The subjects constituted a general Secondary 7 class, who were not particularly
computer-literate. To forestall any possible unfamiliarity, they were therefore given a
few minutes to familiarize themselves with the notebook computer and its keyboard
Subjects took the test via headphones at the back of the class while the teacher
conducted a normal lesson. While these conditions are far from ideal, it underscores the
fact that a listening test can be conducted on an unobtrusive, self-access basis.
RESULTS
As mentioned above, subjects were allowed five seconds for each word in a particular
utterance. Subjects did not report any instances, however, of having had insufficient
time, so the time limit would appear to be acceptable.
For a proficiency test, the optimum mean for the test is in the region of 50% (Gronlund
1985, 253). Such a mean suggests—as an initial indicator—that the test is neither too
easy nor too difficult for the subjects and roughly matches subjects’ level of proficiency.
The results for the test are presented in Table 4 below.
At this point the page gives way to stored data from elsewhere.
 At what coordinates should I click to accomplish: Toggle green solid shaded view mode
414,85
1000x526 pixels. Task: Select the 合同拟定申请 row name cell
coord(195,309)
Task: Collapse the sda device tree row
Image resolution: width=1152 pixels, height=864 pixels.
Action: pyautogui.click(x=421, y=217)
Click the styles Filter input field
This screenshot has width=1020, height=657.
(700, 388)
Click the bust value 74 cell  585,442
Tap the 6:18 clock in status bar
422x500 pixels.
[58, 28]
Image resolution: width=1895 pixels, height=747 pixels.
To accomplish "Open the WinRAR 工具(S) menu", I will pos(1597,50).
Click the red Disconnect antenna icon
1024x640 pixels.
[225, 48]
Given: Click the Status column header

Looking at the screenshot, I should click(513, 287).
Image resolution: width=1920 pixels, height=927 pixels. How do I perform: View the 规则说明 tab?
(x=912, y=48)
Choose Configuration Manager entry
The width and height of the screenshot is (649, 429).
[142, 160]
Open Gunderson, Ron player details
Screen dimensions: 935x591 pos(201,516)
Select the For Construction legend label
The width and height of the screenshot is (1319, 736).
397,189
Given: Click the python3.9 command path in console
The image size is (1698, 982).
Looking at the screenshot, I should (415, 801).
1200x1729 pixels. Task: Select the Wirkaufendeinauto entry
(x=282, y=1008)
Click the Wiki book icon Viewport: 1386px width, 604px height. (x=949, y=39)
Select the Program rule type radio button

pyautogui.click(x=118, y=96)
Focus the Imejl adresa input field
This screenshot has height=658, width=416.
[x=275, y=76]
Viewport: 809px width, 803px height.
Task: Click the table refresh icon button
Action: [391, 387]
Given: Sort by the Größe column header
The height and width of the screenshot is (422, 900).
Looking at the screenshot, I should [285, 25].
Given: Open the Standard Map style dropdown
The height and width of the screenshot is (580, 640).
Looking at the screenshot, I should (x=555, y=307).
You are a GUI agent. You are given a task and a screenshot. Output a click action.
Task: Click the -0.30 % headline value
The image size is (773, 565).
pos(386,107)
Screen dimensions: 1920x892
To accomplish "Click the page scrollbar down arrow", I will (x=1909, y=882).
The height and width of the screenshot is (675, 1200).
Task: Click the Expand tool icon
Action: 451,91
The overall mean for the test was
43%—slightly lower than the optimum of 50%—and reflects subjects’ general lower
ability, as indicated by the group’s performance on the short items. The standard
deviation for the test was 11.1%, which is very similar to that obtained by the HKEA on
the Use of English examination, and indicates that the group are fairly homogeneous in
terms of ability.
The issue of dictation being simply a disguised test of spelling was alluded to above.
While there were incidences of misspelling—some examples of which are presented in
Table 5—an examination of subjects’ output provided little evidence of incorrectly-spelt
words which distorted the scoring.
In general, thee was very little misspelling—with few incidences of very high frequency
words such as “wood” or “woudl” for “would” etc. being misspelled. Interestingly, in
the case of the word ”foreigners,” six of the 28 subjects typed in “stranger” or
“strangers”—underscoring the fact that the listening test is sampling context as much as
straightforward accuracy, and that subjects did in fact comprehend the test and the task.
The fact that the test can be administered and marked on a self-access basis suggests
that, in terms of a computer listening test as a diagnostic device for schools, the test may
well have potential. With developments in computer technology, and the fact that all
schools now have quite large computer labs, it may well be possible to run the same
test independently on a number of computers.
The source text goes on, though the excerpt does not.